> Work request
The required output is the exact run of lines below that opens at the line with "Where should I click to: Toggle" and closes at the line with "This screenshot has width=1920, height=1030.".

> Stored items
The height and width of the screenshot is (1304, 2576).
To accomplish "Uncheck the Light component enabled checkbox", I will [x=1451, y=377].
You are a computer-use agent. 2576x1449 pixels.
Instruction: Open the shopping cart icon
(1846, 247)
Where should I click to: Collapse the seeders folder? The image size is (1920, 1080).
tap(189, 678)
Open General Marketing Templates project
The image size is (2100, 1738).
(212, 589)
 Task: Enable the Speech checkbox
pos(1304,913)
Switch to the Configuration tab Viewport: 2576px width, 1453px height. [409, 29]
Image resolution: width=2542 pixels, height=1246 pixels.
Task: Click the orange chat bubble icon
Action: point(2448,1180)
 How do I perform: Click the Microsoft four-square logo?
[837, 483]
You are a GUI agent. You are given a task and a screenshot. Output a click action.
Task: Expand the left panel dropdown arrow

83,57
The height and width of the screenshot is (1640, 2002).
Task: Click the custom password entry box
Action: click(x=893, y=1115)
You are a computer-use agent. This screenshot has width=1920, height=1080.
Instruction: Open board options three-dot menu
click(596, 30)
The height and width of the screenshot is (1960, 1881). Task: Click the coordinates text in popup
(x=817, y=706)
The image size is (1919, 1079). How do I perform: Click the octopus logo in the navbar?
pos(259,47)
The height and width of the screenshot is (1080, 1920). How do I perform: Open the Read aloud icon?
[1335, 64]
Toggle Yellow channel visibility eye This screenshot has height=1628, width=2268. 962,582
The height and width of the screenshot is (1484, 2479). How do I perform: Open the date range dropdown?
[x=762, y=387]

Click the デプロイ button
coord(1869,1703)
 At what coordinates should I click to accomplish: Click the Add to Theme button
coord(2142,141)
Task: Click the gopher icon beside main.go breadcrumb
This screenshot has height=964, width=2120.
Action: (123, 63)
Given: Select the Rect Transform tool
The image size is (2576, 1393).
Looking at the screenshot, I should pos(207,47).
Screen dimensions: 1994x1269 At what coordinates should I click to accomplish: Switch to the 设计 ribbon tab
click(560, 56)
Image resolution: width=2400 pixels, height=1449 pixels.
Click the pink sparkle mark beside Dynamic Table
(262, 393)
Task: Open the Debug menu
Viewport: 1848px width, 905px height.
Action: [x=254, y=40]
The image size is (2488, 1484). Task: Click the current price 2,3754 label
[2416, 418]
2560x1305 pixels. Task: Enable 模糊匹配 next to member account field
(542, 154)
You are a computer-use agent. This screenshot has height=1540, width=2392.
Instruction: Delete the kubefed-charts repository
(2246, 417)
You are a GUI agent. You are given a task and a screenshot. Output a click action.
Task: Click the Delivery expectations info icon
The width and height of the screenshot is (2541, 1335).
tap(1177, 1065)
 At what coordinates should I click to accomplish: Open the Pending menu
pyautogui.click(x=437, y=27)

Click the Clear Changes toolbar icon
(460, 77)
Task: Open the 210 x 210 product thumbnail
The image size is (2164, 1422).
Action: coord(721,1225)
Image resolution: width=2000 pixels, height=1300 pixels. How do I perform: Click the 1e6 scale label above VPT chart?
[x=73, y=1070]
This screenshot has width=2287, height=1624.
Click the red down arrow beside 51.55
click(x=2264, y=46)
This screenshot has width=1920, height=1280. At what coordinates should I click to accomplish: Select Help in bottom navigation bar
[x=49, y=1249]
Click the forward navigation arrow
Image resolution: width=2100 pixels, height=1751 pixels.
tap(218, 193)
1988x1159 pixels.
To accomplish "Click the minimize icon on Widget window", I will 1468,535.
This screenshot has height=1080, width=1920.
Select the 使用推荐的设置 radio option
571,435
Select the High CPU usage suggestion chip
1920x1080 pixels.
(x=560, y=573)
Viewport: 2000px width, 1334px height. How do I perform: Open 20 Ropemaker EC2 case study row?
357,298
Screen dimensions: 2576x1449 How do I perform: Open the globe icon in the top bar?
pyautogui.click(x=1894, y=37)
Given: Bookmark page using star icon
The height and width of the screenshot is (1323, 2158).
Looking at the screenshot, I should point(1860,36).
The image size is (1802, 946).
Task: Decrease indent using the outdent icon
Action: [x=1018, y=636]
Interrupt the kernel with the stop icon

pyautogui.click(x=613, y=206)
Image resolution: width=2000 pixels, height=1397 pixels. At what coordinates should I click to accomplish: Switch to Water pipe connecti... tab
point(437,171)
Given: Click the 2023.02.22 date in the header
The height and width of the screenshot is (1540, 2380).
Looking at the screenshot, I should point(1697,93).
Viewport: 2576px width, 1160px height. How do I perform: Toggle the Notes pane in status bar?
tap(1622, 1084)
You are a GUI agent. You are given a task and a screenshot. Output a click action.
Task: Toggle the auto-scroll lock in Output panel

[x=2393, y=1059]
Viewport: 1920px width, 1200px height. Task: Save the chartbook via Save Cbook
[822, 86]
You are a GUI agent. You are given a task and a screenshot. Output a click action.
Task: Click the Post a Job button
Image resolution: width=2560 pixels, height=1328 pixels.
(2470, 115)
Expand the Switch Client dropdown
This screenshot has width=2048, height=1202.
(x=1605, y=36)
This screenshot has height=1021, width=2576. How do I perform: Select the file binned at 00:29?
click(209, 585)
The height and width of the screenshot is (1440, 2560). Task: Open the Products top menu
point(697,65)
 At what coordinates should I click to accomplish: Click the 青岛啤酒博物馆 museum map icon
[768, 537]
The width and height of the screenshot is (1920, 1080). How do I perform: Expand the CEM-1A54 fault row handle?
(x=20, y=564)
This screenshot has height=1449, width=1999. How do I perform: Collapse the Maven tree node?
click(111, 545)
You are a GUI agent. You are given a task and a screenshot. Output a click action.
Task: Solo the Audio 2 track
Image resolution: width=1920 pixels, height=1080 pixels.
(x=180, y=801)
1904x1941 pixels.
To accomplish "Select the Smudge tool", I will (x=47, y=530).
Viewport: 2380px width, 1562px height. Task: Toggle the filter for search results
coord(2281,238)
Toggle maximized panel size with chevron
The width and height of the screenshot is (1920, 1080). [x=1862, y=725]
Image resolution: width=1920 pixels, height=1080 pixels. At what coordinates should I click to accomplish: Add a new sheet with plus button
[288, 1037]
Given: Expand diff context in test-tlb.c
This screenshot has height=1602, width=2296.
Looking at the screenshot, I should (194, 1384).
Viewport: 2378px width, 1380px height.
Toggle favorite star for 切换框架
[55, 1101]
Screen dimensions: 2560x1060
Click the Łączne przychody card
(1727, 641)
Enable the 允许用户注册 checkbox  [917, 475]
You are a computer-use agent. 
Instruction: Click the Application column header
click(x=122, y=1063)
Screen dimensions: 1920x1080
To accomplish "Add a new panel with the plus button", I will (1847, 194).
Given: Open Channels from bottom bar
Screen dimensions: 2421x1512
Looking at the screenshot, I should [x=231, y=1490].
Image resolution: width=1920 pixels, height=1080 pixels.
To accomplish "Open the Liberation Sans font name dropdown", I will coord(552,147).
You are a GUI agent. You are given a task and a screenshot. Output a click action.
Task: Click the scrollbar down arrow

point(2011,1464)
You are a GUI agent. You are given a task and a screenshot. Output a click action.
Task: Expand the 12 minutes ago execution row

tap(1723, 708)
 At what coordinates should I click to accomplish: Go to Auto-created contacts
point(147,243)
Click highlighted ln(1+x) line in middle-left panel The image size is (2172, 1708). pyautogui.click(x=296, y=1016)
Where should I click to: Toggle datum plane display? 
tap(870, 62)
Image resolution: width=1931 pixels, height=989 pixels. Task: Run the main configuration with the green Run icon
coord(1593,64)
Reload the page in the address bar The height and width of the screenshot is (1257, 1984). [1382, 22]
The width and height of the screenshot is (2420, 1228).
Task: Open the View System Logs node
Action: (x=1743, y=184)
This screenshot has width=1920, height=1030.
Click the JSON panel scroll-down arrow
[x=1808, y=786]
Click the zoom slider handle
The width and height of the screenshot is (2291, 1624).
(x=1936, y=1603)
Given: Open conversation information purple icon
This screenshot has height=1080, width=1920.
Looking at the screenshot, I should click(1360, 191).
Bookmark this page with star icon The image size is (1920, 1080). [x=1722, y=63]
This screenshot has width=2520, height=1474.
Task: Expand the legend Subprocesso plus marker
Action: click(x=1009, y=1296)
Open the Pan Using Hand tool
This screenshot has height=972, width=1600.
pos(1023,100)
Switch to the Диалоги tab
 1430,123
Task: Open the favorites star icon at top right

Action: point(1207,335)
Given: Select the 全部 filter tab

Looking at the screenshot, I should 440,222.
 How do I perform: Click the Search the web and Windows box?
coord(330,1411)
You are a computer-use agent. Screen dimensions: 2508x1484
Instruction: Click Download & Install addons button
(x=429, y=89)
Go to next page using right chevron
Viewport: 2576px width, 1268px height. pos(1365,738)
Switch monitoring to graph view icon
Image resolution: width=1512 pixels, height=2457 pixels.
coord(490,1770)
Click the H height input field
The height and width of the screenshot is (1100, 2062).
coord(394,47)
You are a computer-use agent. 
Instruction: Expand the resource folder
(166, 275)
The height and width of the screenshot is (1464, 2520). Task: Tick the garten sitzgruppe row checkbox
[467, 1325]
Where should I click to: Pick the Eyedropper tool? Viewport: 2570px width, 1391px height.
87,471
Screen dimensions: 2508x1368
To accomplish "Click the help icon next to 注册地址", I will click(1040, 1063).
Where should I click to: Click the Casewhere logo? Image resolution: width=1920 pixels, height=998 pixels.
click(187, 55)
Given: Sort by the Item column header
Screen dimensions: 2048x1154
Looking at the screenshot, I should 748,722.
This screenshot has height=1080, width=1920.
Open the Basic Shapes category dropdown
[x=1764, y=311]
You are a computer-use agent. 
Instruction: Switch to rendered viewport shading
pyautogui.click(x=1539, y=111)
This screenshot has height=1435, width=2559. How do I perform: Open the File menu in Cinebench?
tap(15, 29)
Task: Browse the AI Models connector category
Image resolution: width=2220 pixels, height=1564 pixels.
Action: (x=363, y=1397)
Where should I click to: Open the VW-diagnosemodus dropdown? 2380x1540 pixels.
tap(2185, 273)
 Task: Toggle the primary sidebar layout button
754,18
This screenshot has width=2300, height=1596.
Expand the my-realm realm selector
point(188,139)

> Answer to the exercise
Where should I click to: Toggle datum plane display? 
tap(870, 62)
Image resolution: width=1931 pixels, height=989 pixels. Task: Run the main configuration with the green Run icon
coord(1593,64)
Reload the page in the address bar The height and width of the screenshot is (1257, 1984). [1382, 22]
The width and height of the screenshot is (2420, 1228).
Task: Open the View System Logs node
Action: (x=1743, y=184)
This screenshot has width=1920, height=1030.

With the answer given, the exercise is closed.